### REQUIREMENT
Copy each line of the entries beneath that contains the word "trash".

### DATA RECORDS
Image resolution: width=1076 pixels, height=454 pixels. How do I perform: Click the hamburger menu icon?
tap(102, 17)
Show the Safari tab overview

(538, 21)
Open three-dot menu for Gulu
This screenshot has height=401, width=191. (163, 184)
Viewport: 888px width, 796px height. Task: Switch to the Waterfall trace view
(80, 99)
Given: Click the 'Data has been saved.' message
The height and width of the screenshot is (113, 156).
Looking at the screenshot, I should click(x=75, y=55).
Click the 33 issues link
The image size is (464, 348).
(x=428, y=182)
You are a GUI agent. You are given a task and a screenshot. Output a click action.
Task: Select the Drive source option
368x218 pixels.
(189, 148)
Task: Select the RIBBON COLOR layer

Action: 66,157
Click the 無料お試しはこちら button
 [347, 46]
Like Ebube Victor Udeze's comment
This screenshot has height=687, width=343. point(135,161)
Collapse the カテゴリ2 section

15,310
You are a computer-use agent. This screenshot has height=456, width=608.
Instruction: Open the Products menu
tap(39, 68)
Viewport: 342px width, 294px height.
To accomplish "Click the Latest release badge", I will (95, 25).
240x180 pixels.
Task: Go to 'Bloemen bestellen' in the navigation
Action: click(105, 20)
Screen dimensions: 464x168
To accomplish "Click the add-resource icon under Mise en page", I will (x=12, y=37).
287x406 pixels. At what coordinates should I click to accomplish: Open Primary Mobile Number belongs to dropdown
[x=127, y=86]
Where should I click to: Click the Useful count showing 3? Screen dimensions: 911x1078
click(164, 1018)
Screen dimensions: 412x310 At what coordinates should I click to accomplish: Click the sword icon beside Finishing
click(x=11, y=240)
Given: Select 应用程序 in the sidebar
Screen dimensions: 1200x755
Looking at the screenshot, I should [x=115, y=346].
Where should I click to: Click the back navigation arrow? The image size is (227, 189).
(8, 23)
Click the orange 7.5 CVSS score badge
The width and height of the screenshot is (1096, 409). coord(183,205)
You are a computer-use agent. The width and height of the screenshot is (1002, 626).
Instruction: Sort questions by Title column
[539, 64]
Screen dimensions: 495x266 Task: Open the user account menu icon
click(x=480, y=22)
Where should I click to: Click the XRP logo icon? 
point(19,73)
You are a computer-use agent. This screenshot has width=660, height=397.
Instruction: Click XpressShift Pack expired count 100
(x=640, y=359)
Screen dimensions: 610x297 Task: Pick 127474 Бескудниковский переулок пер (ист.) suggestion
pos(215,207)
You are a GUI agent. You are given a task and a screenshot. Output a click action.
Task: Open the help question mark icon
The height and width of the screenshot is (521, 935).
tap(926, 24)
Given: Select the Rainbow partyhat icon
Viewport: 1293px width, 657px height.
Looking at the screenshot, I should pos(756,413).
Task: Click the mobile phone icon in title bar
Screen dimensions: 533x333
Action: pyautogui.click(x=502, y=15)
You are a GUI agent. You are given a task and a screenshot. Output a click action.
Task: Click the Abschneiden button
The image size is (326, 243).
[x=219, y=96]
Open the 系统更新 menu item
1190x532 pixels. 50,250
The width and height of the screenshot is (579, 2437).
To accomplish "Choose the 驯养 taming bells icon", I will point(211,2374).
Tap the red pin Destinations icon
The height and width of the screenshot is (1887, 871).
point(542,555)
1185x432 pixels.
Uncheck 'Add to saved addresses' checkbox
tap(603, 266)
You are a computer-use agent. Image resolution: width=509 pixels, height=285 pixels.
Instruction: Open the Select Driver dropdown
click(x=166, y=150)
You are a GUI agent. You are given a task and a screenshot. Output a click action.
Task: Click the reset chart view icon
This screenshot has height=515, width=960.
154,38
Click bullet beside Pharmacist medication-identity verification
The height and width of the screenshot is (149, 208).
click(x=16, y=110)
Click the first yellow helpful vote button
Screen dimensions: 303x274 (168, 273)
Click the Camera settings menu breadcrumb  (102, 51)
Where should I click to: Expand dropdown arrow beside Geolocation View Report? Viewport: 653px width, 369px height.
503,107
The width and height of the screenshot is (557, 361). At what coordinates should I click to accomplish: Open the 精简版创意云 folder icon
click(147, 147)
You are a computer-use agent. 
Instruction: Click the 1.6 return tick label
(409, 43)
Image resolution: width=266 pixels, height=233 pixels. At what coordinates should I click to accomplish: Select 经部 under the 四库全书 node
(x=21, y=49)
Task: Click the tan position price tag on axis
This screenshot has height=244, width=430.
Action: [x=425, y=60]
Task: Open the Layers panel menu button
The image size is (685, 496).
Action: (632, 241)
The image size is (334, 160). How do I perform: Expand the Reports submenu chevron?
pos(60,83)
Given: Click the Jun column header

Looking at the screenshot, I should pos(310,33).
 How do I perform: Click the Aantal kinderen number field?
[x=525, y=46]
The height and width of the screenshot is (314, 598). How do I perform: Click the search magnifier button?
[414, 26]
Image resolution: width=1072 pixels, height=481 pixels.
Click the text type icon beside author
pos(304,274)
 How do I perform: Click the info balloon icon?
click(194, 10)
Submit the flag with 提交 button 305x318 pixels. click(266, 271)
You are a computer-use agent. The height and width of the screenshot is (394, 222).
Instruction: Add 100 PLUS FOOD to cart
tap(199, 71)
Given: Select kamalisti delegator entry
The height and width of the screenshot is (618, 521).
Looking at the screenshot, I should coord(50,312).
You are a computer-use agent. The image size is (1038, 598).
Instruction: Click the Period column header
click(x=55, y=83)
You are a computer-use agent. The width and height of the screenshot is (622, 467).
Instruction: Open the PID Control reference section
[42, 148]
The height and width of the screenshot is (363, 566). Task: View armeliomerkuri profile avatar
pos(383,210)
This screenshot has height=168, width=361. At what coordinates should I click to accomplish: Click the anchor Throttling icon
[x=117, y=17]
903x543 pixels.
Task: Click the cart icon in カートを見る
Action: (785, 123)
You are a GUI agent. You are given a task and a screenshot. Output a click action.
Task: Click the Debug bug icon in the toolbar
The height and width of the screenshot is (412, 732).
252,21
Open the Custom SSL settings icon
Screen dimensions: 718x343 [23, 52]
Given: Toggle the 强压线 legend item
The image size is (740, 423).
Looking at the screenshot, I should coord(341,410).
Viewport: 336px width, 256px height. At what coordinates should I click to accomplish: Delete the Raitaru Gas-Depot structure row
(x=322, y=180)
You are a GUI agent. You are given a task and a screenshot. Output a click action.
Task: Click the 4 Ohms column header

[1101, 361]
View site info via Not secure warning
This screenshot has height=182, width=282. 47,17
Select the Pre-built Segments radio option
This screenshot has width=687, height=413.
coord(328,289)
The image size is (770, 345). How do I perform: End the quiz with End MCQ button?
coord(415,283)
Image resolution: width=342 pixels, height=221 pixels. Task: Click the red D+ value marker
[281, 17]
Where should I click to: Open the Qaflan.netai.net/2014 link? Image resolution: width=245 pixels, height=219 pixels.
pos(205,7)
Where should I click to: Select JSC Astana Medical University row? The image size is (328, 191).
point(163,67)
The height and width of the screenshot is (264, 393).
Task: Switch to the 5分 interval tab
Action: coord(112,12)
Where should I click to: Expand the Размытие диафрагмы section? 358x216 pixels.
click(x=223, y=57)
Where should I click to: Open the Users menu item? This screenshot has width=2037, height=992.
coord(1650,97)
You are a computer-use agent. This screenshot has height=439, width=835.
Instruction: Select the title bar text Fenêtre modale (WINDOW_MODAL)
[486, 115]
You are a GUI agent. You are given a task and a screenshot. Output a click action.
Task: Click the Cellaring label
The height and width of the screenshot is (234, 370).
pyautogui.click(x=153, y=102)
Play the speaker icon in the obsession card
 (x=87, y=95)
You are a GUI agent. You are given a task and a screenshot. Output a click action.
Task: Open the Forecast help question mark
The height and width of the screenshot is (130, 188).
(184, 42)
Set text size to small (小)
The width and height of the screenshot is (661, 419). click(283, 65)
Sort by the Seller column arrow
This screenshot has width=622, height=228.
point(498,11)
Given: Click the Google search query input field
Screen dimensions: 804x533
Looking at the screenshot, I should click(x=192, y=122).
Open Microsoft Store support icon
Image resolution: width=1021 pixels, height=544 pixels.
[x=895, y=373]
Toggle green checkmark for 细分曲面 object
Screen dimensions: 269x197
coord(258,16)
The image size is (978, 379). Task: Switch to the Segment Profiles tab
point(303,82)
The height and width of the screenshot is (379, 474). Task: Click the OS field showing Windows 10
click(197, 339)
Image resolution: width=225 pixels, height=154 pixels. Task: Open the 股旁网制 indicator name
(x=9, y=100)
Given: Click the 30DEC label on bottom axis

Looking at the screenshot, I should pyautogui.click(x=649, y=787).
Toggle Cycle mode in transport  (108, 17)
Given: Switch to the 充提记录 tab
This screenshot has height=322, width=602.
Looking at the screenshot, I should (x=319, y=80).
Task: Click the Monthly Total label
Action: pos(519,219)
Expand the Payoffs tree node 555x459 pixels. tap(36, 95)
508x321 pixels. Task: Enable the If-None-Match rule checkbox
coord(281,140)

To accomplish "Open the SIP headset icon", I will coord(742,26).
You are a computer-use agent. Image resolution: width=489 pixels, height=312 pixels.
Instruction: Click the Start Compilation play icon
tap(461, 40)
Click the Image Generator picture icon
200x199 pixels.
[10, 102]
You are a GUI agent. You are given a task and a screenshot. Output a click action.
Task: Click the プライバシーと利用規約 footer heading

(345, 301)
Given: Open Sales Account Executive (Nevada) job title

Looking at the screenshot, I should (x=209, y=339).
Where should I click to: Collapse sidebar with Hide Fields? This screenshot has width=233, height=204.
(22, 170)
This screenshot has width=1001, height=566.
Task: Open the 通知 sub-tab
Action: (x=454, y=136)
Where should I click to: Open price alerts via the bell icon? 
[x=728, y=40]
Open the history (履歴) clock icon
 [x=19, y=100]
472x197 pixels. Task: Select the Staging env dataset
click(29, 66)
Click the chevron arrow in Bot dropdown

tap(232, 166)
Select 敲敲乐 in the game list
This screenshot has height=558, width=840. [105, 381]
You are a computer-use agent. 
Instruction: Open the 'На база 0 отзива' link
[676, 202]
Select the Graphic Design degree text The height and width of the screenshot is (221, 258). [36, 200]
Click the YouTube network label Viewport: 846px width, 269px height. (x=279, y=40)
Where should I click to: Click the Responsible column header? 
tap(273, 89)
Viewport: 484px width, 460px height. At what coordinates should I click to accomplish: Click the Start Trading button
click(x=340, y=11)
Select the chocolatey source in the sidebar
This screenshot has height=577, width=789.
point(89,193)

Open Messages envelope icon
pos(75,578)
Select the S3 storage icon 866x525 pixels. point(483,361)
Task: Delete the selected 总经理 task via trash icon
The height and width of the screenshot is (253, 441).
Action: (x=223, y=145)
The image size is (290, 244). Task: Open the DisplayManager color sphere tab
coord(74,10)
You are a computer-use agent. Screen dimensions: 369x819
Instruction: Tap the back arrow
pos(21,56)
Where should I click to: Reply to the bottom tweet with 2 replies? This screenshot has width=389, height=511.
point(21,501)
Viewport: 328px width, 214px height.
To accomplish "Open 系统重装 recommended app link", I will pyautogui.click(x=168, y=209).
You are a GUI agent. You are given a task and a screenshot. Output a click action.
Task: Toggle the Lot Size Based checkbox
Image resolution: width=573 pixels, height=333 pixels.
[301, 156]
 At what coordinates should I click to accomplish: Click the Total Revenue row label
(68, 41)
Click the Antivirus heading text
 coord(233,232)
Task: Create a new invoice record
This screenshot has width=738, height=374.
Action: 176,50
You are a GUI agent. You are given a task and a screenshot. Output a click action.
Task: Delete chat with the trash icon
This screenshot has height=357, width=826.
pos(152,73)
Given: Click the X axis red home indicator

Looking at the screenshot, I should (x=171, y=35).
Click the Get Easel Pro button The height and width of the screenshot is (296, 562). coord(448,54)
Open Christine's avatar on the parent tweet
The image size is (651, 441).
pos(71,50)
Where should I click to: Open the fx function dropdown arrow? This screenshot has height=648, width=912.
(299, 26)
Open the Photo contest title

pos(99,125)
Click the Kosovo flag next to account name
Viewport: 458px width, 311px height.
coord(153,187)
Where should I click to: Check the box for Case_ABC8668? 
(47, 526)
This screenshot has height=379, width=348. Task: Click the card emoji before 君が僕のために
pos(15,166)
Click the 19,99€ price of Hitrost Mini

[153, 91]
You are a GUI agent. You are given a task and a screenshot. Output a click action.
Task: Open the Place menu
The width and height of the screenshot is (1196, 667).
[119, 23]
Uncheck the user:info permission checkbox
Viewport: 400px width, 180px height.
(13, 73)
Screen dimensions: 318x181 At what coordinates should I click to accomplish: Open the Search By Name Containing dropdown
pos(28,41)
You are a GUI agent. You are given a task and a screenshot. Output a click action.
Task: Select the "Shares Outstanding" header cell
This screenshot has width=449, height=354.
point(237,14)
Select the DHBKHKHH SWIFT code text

### ANSWER SPACE
Task: Delete the selected 总经理 task via trash icon
Task: Delete chat with the trash icon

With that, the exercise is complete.